A senior Biden administration official said the alliance will share intelligence on cyber threats and work together on network defenses and security.

The FBI, National Security Agency, and Cybersecurity and Infrastructure Security Agency unveiled a new advisory with 50 tactics, techniques, and procedures that these China-backed hackers employ.

The Microsoft Exchange server cyberattack which was made public in March could have affected at least 30,000 U.S.-based organizations and thousands more globally. Microsoft tracked down the hacking group, identifying them as an unpopular Chinese espionage network dubbed Hafnium. 

The United States, without second thoughts, suspected Beijing of the attack but delayed in naming China as the primary suspect. The delay was partly to allow investigators to properly look into the matter and confirm that the Hafnium hackers were sponsored by the Chinese state. The United States also had to get the support of its allies before publicly accusing China of the attacks.

In response to U.S.’s allegations, Chinese officials accused the United States of “meddling” in its internal affairs. The White House raised the Microsoft attacks allegations with senior members of the Chinese government stating that China’s “actions threaten security, confidence, and stability in cyberspace.”

“We’re not ruling out further actions to hold [China] accountable,” a senior Biden administration official said. “But we’re also aware that no one action can change the PRC’s behavior, and neither can one country acting on its own. So we really focused initially on bringing other countries along with us.”

The cyber- and trade wars between China and the U.S. have been ongoing as both countries struggle for world power.
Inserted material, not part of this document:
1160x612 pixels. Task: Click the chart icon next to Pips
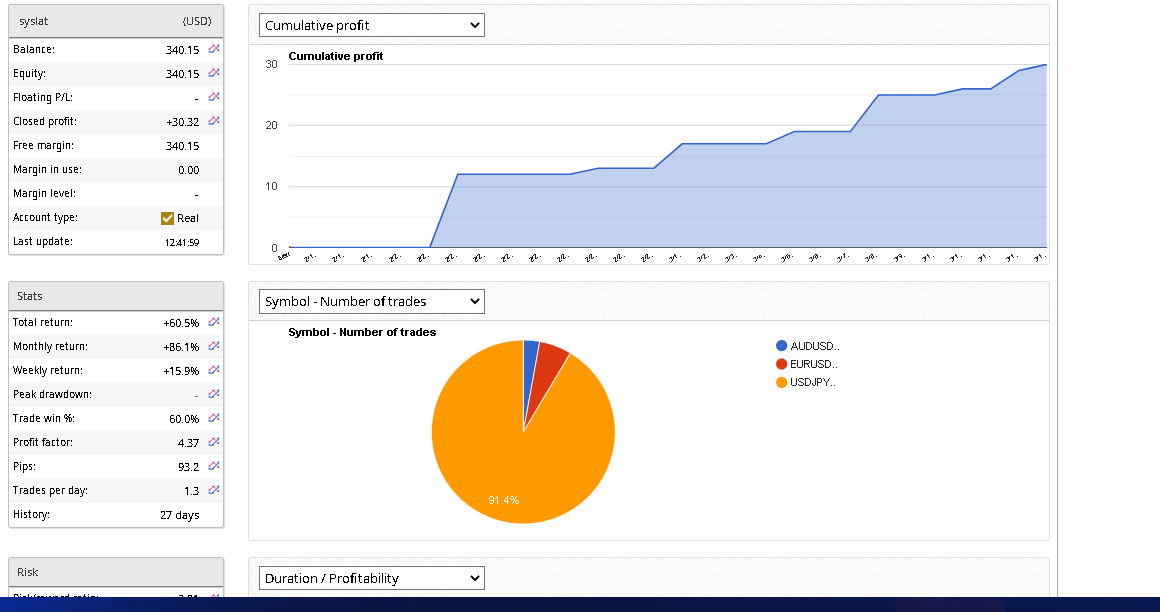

At a time when technology plays a crucial role in national development, democratic and autocratic states struggle to achieve a monopoly in cybersecurity and related sectors.

The new alliance was could set the pace for governments to attack transnational threats from countries like China. It comes amid President Joe Biden’s rally to get more support among NATO and EU allies to approach China, in addition to economic and diplomatic sanctions the Biden administration imposed on Beijing this year. The sanctions were related to alleged human rights abuses in Xinjiang and Hong Kong.